Drought, Lightning, and the Sun …

27 May 2010
Inside science

At www.physorg.com/print194030525.html tree rings have been used to compile a temperature proxy over 900 years in North West Africa (Morocco, Algeria and Tunisia) and they show dry periods in the 13th and 16th centuries – and in the late 20th century. They appear to coincide with warmish weather in northern Europe – droughts are virtually absent after 1500AD for about 400 years when it was very cold in northern Europe. A connection has been made to air pressure anomalies in the North Atlantic – known as the North Atlantic Oscillation.

At www.physorg.com/print194001112.html reports on a team from the University of Alaska Fairbanks and the New Mexico Institute of Mining and Technology who have made a study of the lightning produced during the Eyjafjallajokull eruption.
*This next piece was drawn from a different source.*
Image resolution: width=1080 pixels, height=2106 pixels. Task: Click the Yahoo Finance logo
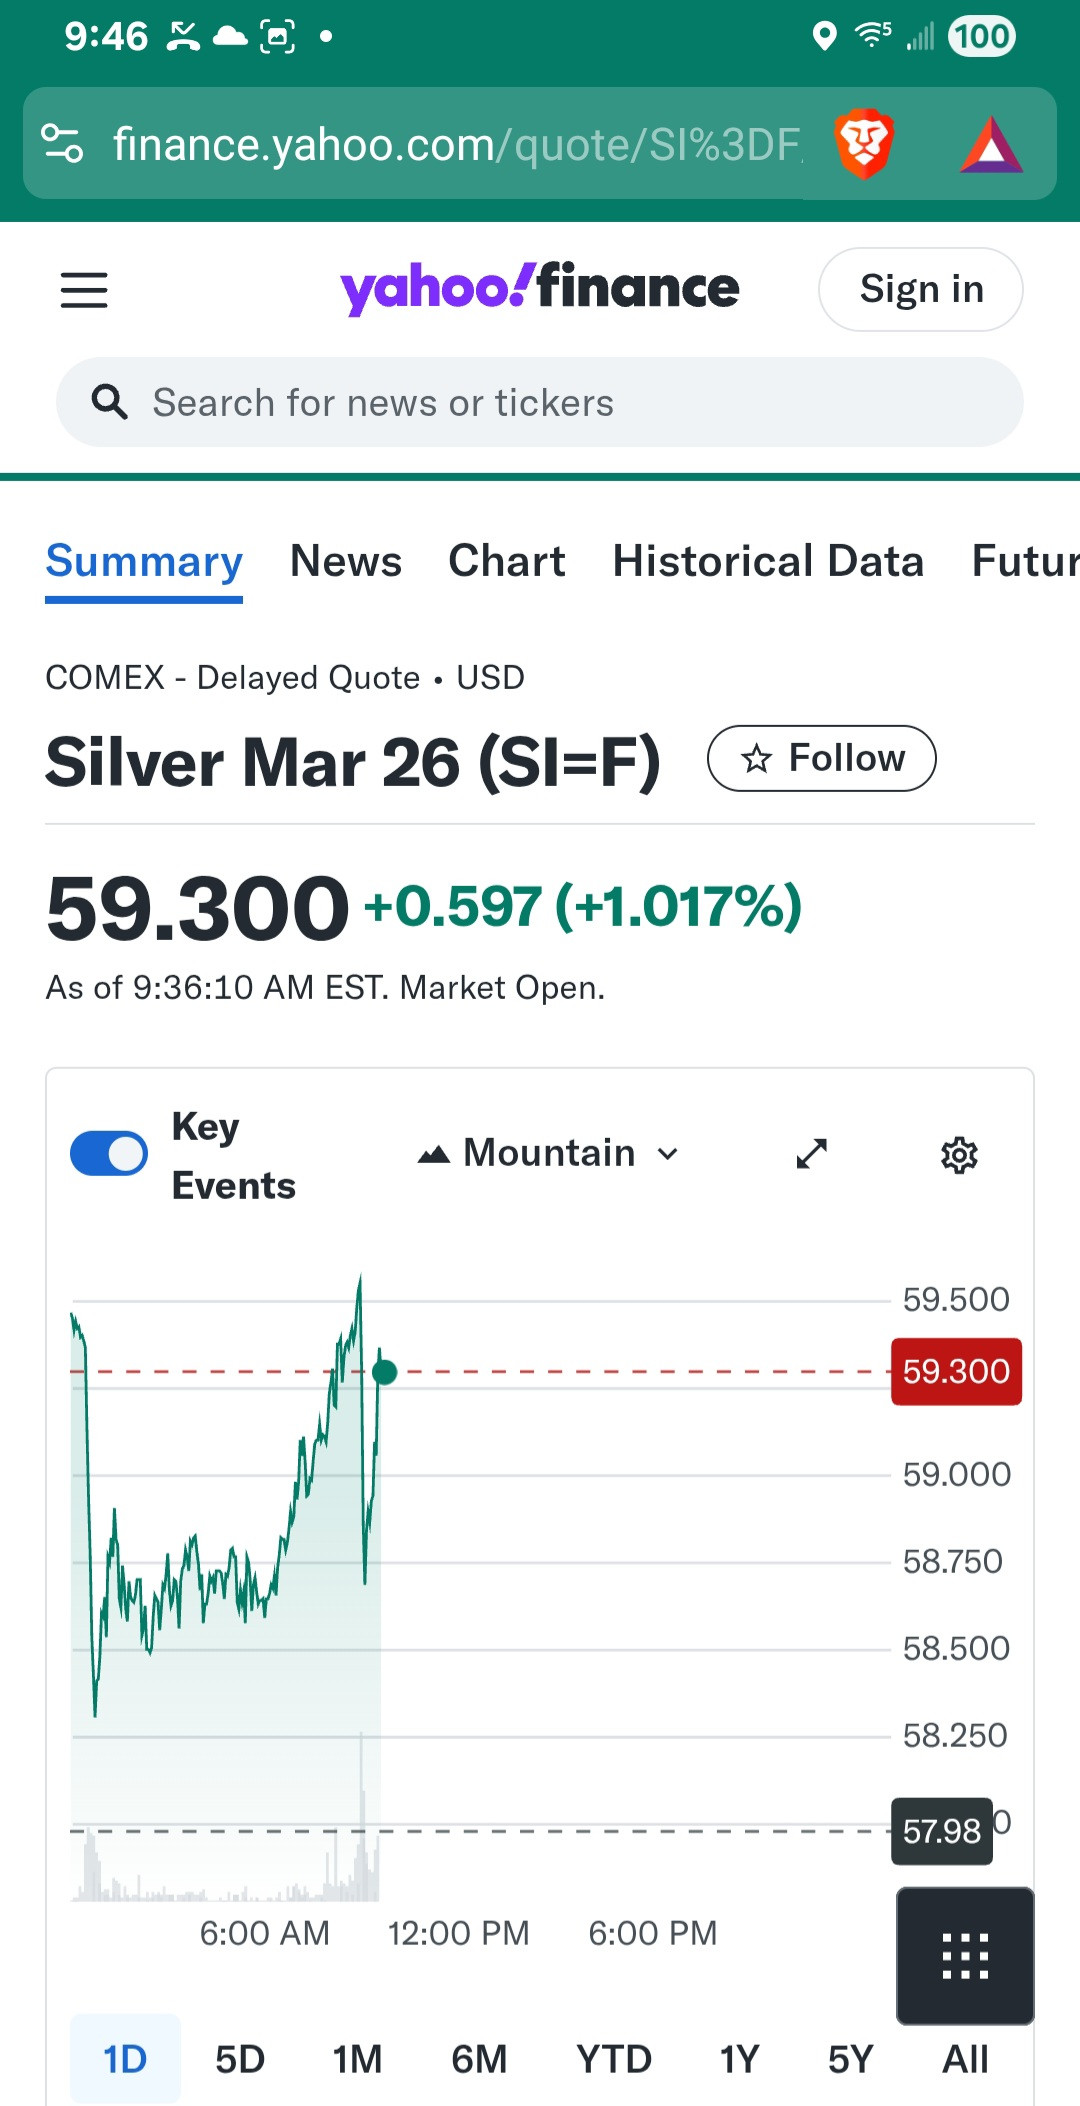tap(539, 289)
It went upwards from the volcano vent into the sky via the ash plume and they make the point that the volcano was concealed beneath a glacier. Ice is interesting because it is electro-positive, they say. Water droplets have a negative charge so eruptions via glacial ice create dynamic electrical conditions in the atmosphere.

At www.physorg.com/print194022041.html NASAs Solar Dynamic Observatory (SDO) has allowed scientists to view storms on the face of the Sun. It has produced 5 million images of the face of the Sun.